I have a working solution, so this question is about a more efficient method or else a possible feature request.
The nub of the problem is to filter rows by a value derived from a summary value or statistical output, in this case everything above a percentile value. The core transform with some sample data is attached. The general logic is to get the percentile value (Stats), trim rows and columns to isolate that value (Filter and Remove Col), then use Cross to add that value as a new column in the original data. This can now be Filtered normally before output formatting.
I am hoping for a more concise yet general solution for those four transform steps.

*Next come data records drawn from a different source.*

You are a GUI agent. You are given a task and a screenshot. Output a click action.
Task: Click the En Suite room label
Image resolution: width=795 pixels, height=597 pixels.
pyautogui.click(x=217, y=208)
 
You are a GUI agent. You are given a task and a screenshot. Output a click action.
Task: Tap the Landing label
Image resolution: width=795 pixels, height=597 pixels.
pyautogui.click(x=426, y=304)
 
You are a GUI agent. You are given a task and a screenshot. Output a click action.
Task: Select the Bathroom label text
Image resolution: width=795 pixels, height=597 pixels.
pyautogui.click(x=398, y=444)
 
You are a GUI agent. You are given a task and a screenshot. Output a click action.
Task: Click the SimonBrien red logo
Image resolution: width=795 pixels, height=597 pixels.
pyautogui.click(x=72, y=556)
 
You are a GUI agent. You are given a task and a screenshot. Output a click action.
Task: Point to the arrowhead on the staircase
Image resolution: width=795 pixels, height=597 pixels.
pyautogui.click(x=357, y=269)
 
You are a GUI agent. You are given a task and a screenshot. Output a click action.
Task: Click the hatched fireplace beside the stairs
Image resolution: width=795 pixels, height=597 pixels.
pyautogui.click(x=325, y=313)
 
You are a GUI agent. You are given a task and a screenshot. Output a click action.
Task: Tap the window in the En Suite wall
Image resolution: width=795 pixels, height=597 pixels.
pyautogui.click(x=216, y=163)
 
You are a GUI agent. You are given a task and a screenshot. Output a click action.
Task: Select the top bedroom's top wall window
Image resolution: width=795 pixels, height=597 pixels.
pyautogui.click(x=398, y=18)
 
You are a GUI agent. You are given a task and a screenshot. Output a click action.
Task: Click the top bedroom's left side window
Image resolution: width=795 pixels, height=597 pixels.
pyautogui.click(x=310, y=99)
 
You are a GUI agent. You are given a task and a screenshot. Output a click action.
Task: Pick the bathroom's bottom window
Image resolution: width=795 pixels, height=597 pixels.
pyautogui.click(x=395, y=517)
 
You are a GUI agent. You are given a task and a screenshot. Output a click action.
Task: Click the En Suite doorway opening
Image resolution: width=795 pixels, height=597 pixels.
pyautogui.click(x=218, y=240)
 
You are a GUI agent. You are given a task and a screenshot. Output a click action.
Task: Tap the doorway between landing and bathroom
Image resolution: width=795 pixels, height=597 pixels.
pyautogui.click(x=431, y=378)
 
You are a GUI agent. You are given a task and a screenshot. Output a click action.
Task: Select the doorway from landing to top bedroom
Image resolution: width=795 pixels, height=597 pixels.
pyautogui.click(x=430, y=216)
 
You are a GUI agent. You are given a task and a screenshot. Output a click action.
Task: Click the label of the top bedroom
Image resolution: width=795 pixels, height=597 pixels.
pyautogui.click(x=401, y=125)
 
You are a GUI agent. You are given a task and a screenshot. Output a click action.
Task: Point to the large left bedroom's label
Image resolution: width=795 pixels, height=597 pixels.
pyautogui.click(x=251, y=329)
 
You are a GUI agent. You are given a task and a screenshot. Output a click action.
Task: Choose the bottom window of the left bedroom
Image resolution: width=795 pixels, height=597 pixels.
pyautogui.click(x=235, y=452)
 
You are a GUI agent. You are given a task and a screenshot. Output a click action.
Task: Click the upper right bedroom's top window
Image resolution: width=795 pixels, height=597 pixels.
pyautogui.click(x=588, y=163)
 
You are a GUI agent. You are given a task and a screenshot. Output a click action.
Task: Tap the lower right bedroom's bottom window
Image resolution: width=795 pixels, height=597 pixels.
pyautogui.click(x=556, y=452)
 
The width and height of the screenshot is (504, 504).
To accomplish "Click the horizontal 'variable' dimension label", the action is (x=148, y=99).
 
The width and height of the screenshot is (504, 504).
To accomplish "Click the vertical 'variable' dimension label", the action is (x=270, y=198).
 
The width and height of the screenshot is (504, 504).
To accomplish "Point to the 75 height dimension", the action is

Another way to go about it would be to Sort the table on the column of interest then take the top 20%. For this I need an immediately available input of number of rows to avoid essentially the same steps as above.
For another option, I have never needed/wanted/bothered to learn javascript. I could but it is not my first preference.
@Anonymous. I had not earlier noticed that Meta Info is available, so that is immediately useful thanks.
I played around with Scale, then changed the number of input rows. Unless I missed something it appears that the scaling value must be adjusted manually for the number of input rows to get the right result. I replaced Scale with Calculate, multiplying Meta Info by 0.2 (i.e. one minus the desired percentile). After that (with related naming adjustments) it worked with different row counts.
A great use of If with Fill up. Technically I suppose this is only a step or two shorter but feels more elegant than the value isolation steps I originally used. The latter feels like chopping bits up on the side to reintroduce later, rather than progressive change on the original.
A good exercise for me thank you. It is interesting to see there are (at least) three clear solutions.
It would be useful if you could take a value from one dataset (e.g. the number of rows) and set it as the value of a parameter in a downstream transform. However it is a challenge to think of a way to do it that is simple for the user. It is something we hope to find time to think about a bit more.
The Outliers transform has the option to keep or remove rows outside a range. But the range is set by Inter Quartile Range or Standard Deviation, rather than percentage. Also it includes/excludes above and below the range, rather than just above below a cut off point.
Yes, that is definitely a possibility for future releases. But I need to do it in a way that doesn’t make Outliers too complex and confusing. Perhaps with a little text summary, similar to Filter.